Stored records
▼
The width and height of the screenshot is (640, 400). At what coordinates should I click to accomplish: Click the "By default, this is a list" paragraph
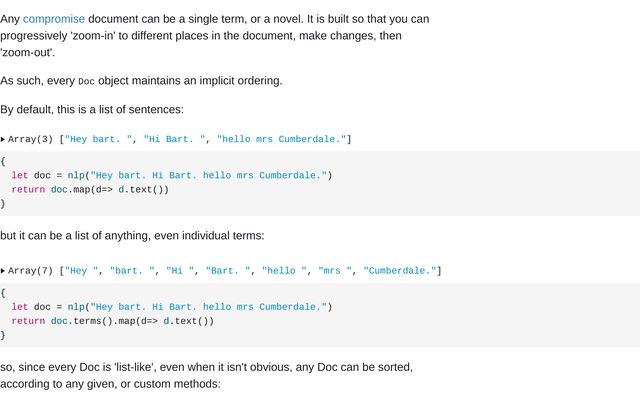92,110
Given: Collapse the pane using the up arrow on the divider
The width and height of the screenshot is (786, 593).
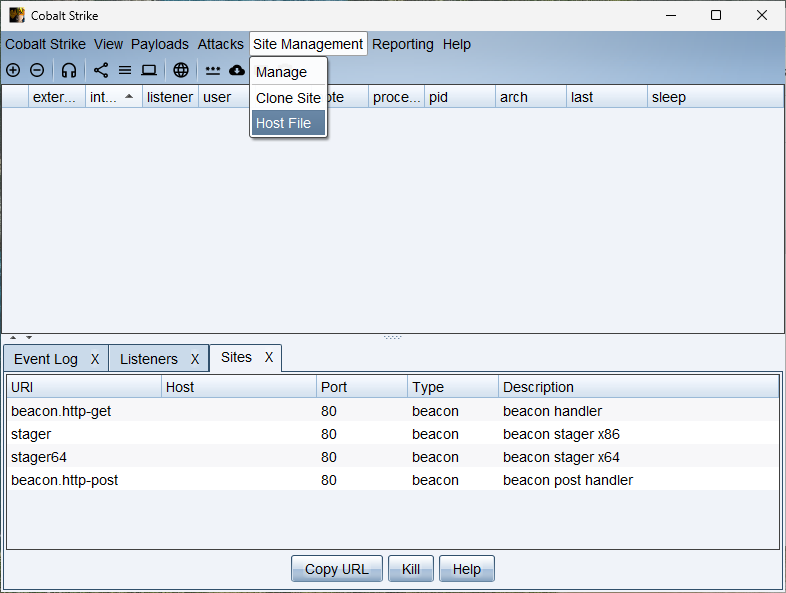Looking at the screenshot, I should pos(13,337).
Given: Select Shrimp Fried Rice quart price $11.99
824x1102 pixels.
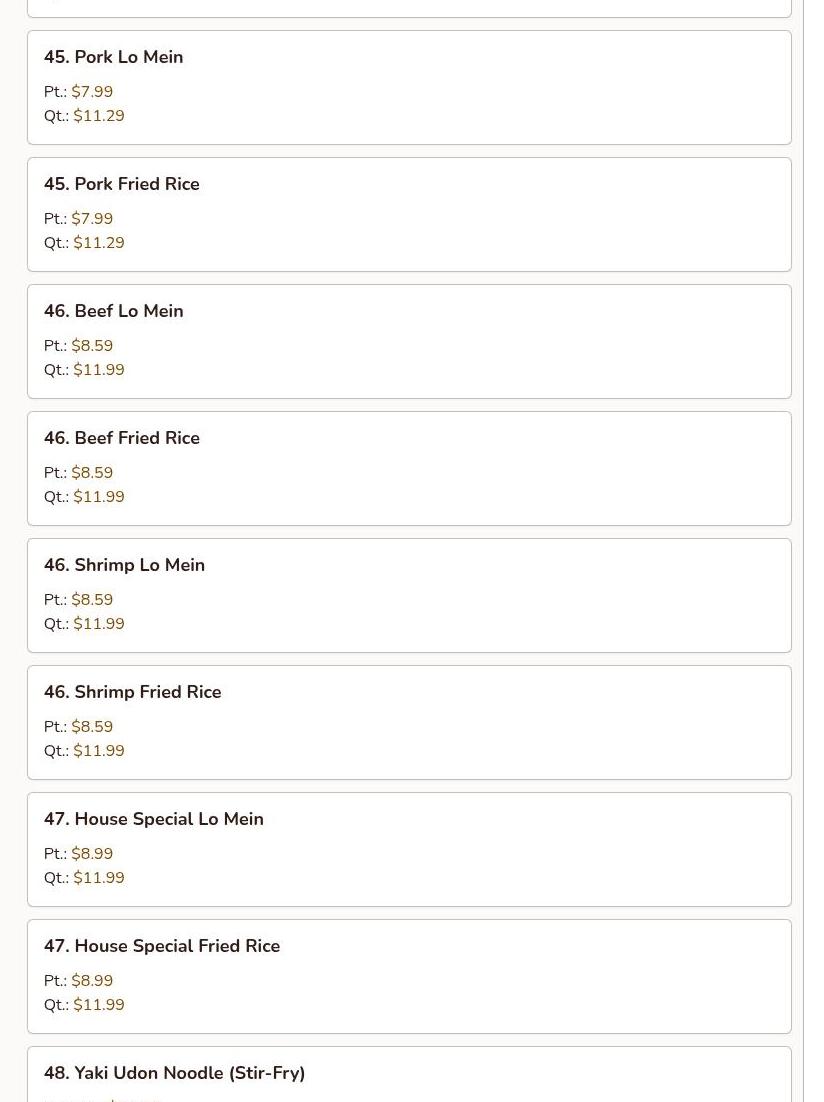Looking at the screenshot, I should (99, 751).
▲
▶ _HOW TO COMPLETE THIS TASK_
Give the lines of the entries above exactly as they appear, leaving out each picture.

▶ _WRITTEN REPLY_
The width and height of the screenshot is (640, 400). At what coordinates should I click to accomplish: Click the "By default, this is a list" paragraph
92,110
Given: Collapse the pane using the up arrow on the divider
The width and height of the screenshot is (786, 593).
Looking at the screenshot, I should pos(13,337).
Given: Select Shrimp Fried Rice quart price $11.99
824x1102 pixels.
Looking at the screenshot, I should (99, 751).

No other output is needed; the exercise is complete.